----- Supplied records -----

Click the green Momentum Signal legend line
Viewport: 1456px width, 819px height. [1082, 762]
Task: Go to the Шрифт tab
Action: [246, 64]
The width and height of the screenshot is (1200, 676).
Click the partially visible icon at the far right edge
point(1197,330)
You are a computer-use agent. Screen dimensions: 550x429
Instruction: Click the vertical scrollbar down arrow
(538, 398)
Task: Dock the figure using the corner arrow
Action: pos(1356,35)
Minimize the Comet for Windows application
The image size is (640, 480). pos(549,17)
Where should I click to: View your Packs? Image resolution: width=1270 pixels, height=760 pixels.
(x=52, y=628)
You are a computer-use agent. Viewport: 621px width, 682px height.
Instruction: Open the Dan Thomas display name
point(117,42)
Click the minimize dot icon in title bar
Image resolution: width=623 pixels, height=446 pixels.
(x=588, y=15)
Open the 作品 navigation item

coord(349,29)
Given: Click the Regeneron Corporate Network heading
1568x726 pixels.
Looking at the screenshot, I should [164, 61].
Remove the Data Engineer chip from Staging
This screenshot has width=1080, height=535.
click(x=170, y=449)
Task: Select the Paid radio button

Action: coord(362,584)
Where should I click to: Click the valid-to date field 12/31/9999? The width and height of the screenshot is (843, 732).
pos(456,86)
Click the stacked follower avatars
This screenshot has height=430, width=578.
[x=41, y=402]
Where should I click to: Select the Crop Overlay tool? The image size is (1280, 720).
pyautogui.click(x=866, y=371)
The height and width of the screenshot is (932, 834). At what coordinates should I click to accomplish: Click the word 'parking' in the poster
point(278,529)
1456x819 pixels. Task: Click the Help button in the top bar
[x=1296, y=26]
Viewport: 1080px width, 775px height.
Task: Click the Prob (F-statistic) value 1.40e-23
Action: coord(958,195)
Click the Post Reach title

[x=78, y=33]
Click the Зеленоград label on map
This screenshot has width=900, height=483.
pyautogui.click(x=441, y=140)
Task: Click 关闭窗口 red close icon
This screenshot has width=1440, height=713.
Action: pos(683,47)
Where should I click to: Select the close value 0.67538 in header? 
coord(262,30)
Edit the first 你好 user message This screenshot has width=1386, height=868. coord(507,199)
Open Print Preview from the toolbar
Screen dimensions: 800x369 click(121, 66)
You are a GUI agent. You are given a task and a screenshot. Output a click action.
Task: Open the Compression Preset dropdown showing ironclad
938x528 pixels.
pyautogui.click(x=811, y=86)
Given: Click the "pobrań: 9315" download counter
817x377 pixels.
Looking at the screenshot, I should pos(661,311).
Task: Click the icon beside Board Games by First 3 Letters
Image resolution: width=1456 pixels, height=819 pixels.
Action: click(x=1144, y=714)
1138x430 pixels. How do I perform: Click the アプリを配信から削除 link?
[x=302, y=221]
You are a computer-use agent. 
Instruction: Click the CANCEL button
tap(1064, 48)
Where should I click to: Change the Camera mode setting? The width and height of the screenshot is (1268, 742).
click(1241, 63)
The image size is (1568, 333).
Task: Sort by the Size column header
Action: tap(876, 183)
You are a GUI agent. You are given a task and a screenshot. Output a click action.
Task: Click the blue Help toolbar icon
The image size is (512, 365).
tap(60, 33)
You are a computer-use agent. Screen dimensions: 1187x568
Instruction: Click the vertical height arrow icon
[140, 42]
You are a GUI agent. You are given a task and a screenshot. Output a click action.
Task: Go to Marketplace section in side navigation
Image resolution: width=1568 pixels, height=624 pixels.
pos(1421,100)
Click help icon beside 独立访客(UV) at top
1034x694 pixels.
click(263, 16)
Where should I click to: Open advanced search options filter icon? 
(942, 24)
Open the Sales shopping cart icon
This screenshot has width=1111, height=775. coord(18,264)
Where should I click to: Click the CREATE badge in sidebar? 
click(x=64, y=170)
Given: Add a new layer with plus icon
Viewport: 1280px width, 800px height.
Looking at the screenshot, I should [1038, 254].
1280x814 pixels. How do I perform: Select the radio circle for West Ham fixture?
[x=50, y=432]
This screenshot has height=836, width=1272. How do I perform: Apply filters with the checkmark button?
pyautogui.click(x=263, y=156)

-----

Goal of the exercise - Among the lines of the data, find every one that holds "beside" and copy it.

Completed task -
Task: Click the icon beside Board Games by First 3 Letters
Click help icon beside 独立访客(UV) at top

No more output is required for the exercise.